Document Type
Research Memorandum
Publication Date
2022
Abstract
(Excerpt)
Recently, courts have been confronted with issues concerning the permissibility of structured dismissals and bankruptcy sales in a way they had not before. In general, a successful case under Chapter 11 of title 11 of the United States Code (the "Bankruptcy Code") culminates in a confirmation of a plan of reorganization, pursuant to which the debtor's liabilities will be addressed. In certain instances, confirmation of a plan may be impossible or cost-prohibitive, but the debtor and its creditors have achieved a consensus regarding the treatment of the debtor's liabilities. There, the debtor and its creditors may agree to the treatment of claims, following which the case will be dismissed through a structured dismissal. While there are "magic words" in the Bankruptcy Code that allow for structured dismissals, "[n]ot much law, statutorily or otherwise, exists regarding structured dismissals."

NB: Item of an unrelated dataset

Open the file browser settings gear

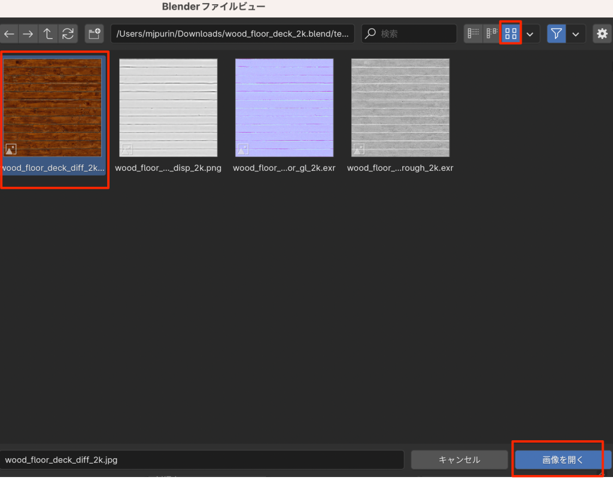click(x=602, y=34)
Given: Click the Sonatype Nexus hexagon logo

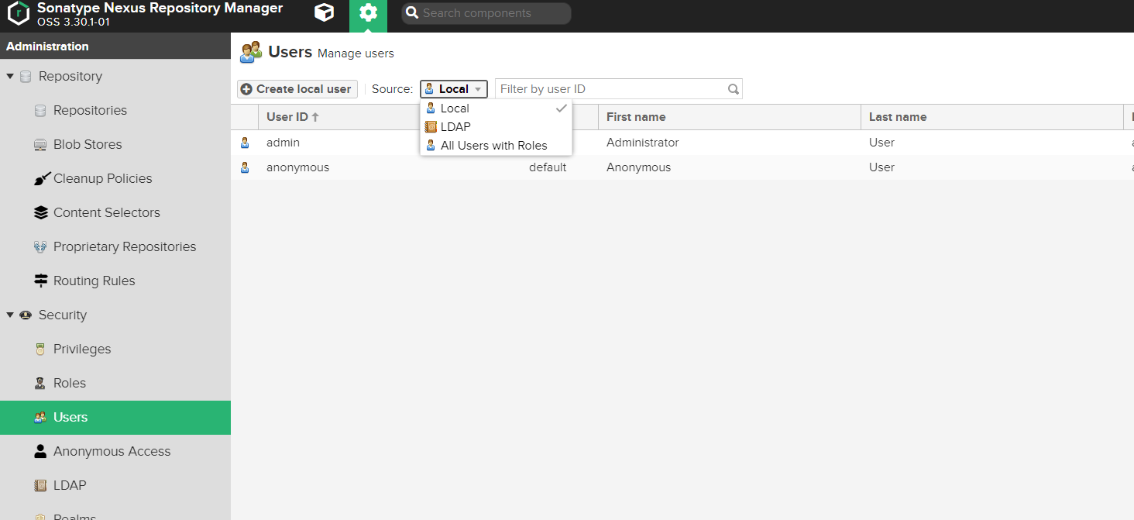Looking at the screenshot, I should (18, 13).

The Supreme Court addressed structured dismissals in the first instance in Czyzewski v. Jevic Holding Corp. The Court held that a structured dismissal is a permissible means to resolve a Chapter 11 case so long as it does not violate the priority scheme set out in the Bankruptcy Code. Post-Jevic, courts have had to evaluate whether proposed structured dismissals violate the priority scheme in a way that they had not before. Moreover, courts have confronted suggestions to expand Jevic’s limitation on structured dismissals to bankruptcy sales and even beyond conflicts with the priority scheme. However, courts have been reluctant to expand Jevic beyond its core holding.